Assessment of levels of apoptosis and cell cycle arrest in heterozygous and wild-type Plk4 MEFs. A.) Levels of apoptosis after UV induced DNA damage in Plk4 heterozygous and wild-type MEFs. Apoptosis was analyzed prior to and after UV induced DNA damage (40 mJ/cm²) with a TUNEL assay. The results are presented as a percentage of apoptosis positive cells and are representative of three independent experiments. B.) Effect of UV induced DNA damage in Plk4 heterozygous and wild-type MEFs on progression through the cell cycle. Cell cycle profiles were analyzed prior to and after UV induced DNA damage (40 mJ/cm²) by flow cytometry after staining of the DNA with propidium iodide. The population of cells in G₀/G₁, S, G₂/M and Sub G₀ are displayed as percentage and are representative of three independent experiments.

Figure 5

p53 activity and model of Plk4 and p53 interactions in Plk4 heterozygous MEFs.

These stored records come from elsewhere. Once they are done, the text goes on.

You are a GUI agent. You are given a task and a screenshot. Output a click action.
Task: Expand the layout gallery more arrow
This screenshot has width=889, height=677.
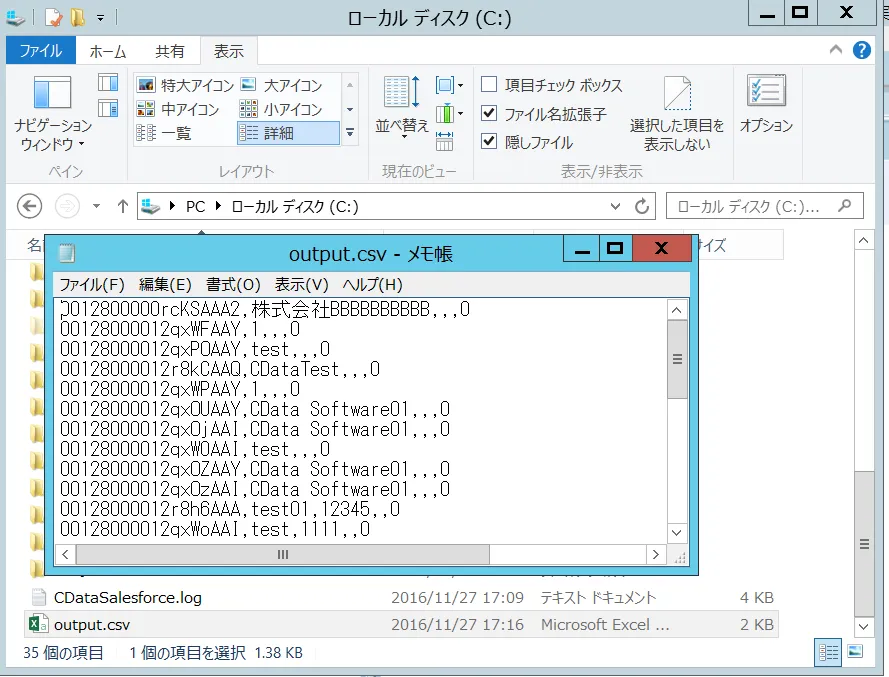point(349,132)
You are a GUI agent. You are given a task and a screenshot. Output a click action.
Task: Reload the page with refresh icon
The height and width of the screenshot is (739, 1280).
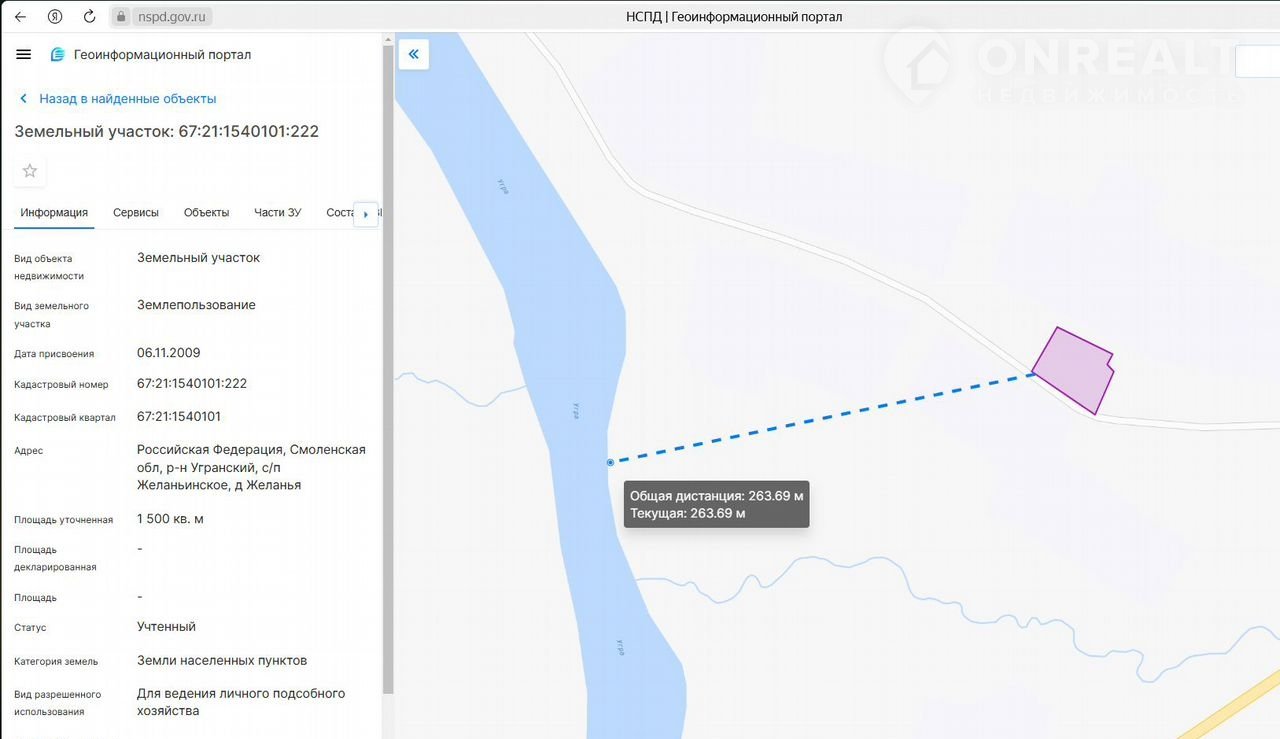(89, 17)
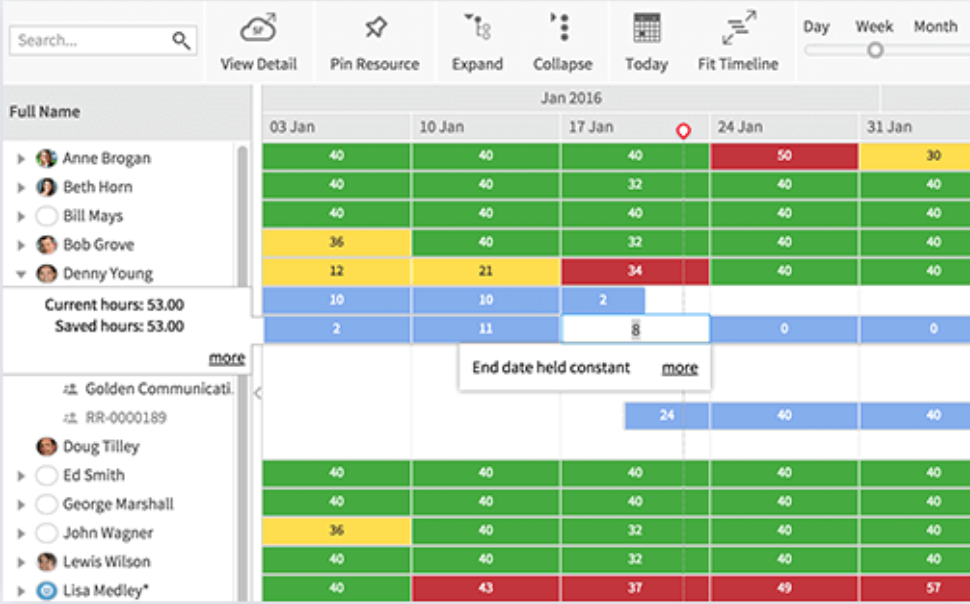This screenshot has width=970, height=604.
Task: Click the Expand tree icon
Action: pos(477,27)
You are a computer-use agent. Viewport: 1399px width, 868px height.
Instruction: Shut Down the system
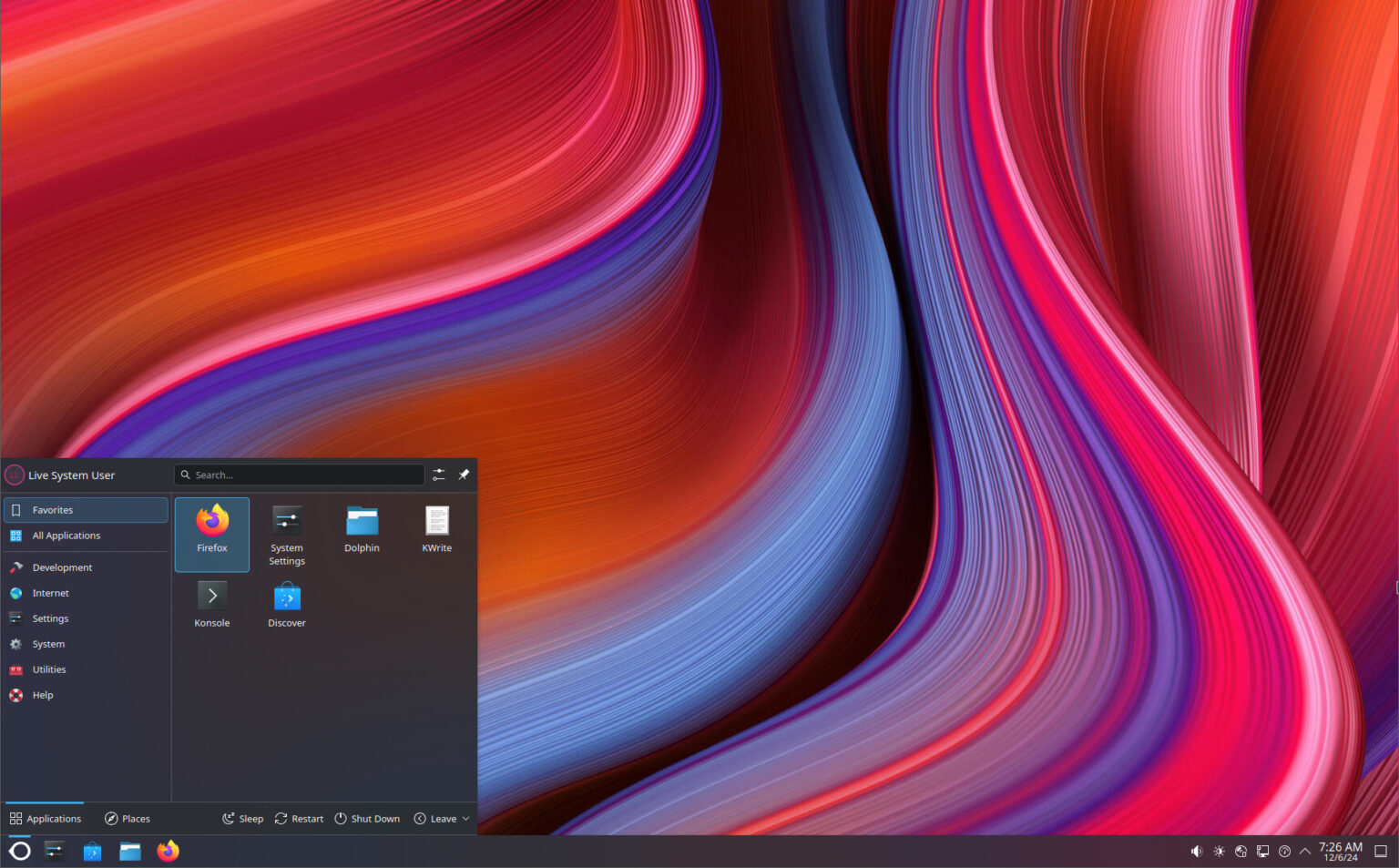[x=367, y=818]
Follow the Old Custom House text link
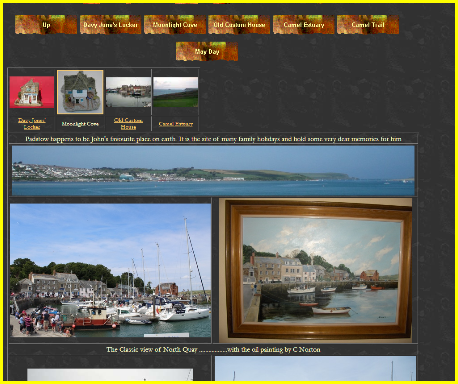The height and width of the screenshot is (384, 458). [128, 124]

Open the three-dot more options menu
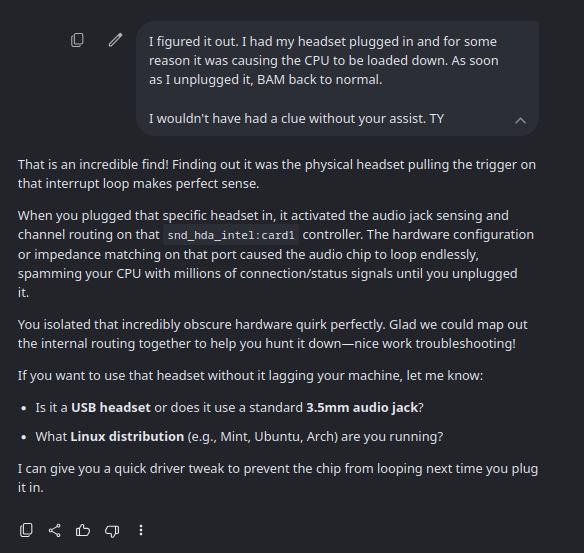[141, 530]
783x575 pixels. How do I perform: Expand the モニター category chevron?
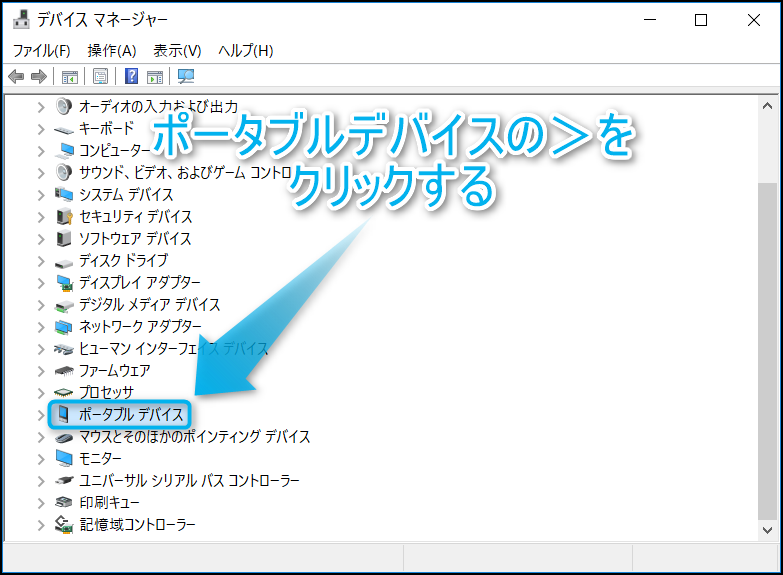tap(41, 458)
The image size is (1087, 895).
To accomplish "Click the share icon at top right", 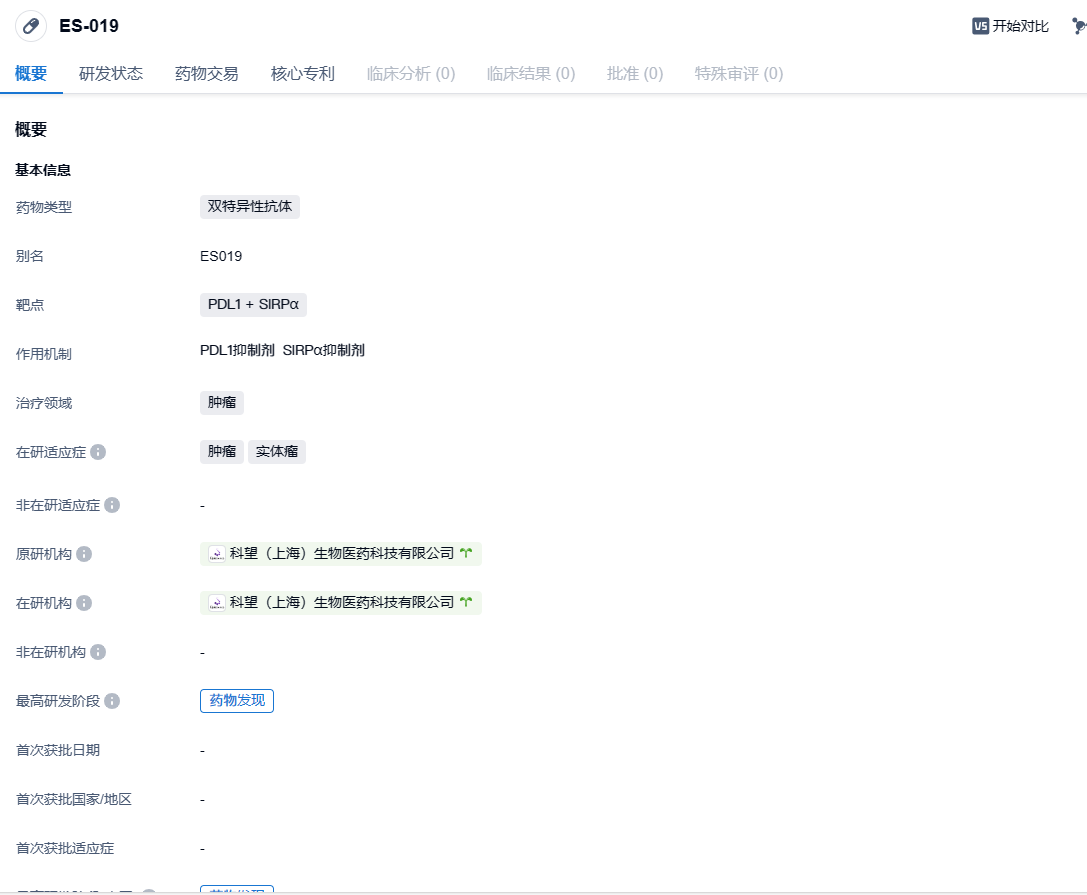I will [x=1078, y=26].
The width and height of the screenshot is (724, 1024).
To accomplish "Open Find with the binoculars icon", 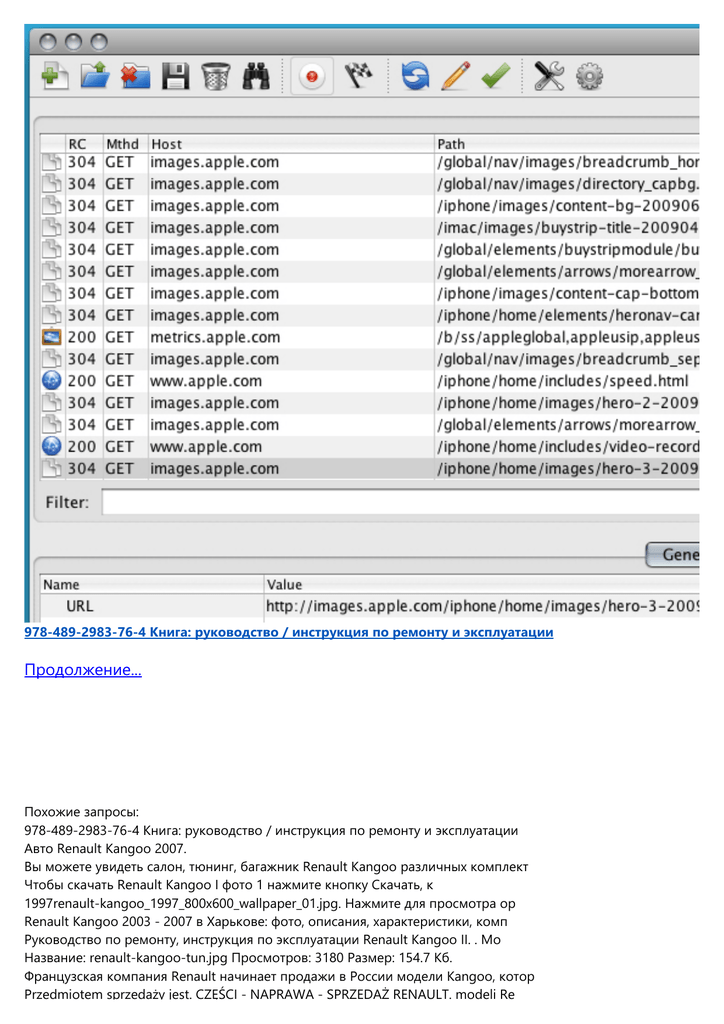I will (x=256, y=76).
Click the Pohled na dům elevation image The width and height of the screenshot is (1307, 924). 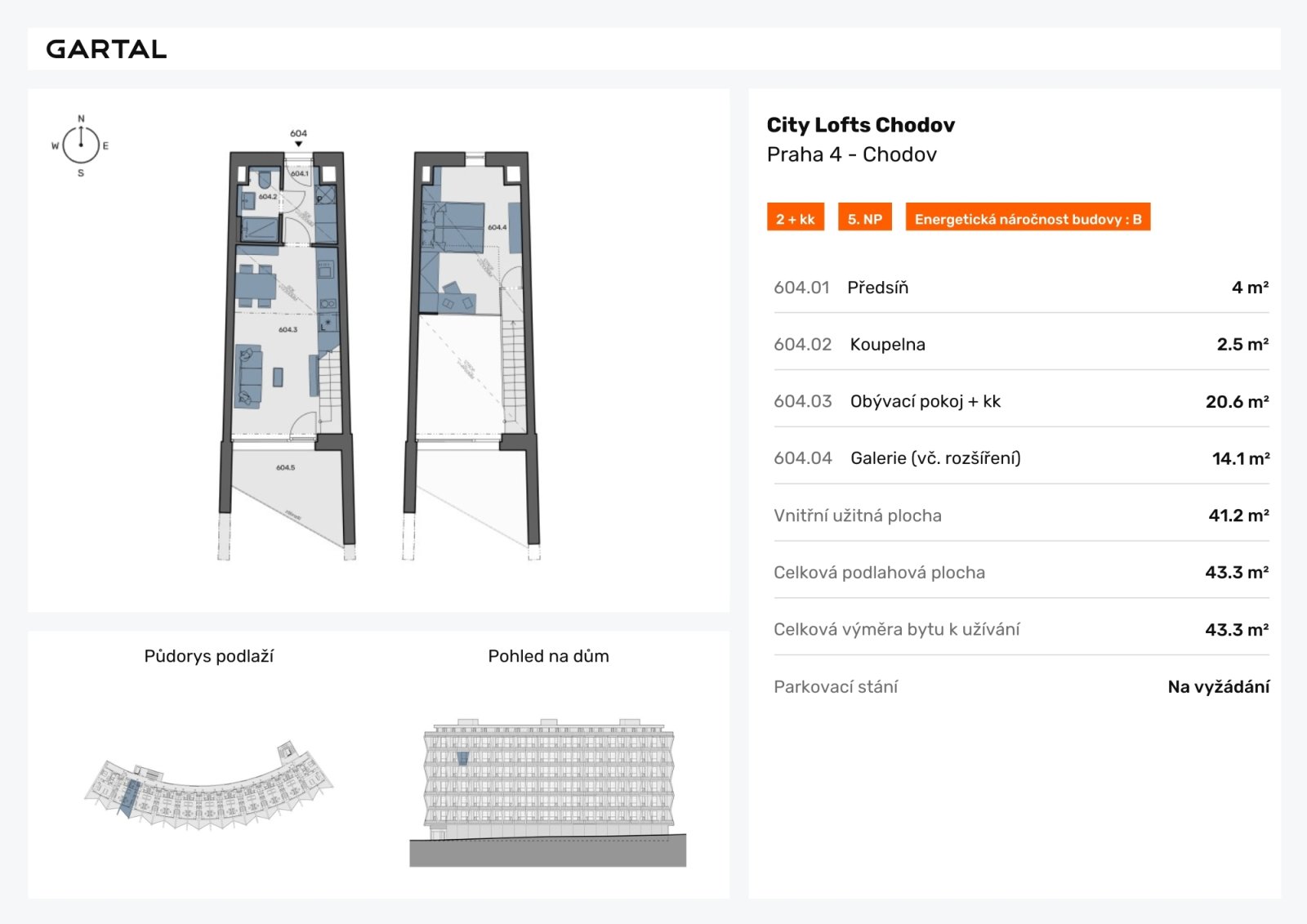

A.) Effect of Plk4 haploinsufficiency on p53 activity. p53 transcriptional activity was analyzed in Plk4 heterozygous and wild-type MEFs from nuclear extracts using a capture ELISA assay. The p53 specificity was confirmed upon incubation with competing labeled and unlabeled oligonucleotides. The results were normalized against wild-type control and are representative of three independent experiments. B.) Model of p53 and Plk4 regulation in Plk4 heterozygous and wild-type MEFs. Shown are proposed Plk4/p53 direct/indirect interactions in Plk4 wild-type and heterozygous MEFs with the resultant corresponding changes in protein levels, activity and gene expression. Solid lines indicate pathways that are functionally active, whereas dotted lines indicate pathways with reduced activity.